No único voto divergente, o ministro Marco Aurélio – sempre o nono a votar – fez um pronunciamento no sentido de que a ação da Confenen deveria ser acolhida em parte, tendo em vista, em síntese, os seguintes argumentos:
“Espero ir para o céu, e não para o inferno. A preocupação é geral para os portadores de necessidades especiais. Mas as esferas são diversas, em termos de direito, moral e religião. A Lei 13.146/15, que está sendo apreciada pela derradeira trincheira da cidadania, previu providências de repercussão maior”.

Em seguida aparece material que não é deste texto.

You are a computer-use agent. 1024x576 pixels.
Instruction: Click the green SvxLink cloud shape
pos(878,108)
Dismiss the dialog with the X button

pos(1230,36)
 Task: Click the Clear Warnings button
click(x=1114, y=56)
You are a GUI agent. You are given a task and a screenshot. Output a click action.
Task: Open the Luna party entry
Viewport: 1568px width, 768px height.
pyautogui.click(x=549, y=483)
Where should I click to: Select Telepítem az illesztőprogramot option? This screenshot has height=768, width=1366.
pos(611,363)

Ele destacou a existência, na lei, de “inúmeras normas” a serem adotadas urgentemente pelo setor privado, a fim de aprimorar os sistemas educacionais existentes, como, por exemplo: ter projeto específico pedagógico, adotar medidas individualizadas e coletivas, em ambientes que maximizem a situação dos deficientes; planejamento de estudo de casos; participação dos estudantes nas diversas instâncias de atuação na atividade escolar; acesso à educação superior e profissional.

Para Marco Aurélio, “são providências múltiplas a serem adotadas pelo setor privado, que fica impossibilitado de proceder a qualquer cobrança adicional”. E indagou: “Será que essa lei se coaduna com os ares constitucionais libertários que passamos a viver depois de tantos anos?!”. E acrescentou: “Esta é uma lei como aquelas que talvez sejam editadas para dar esperanças vãs à sociedade, editadas no campo do faz-de-conta. São aquelas ‘leis pra inglês ver’. Não pode o Estado cumprimentar com o chapéu alheio. Em se tratando de mercado, a intervenção estatal deve ser minimalista. A educação é dever de todos. Mas é dever precípuo do Estado”.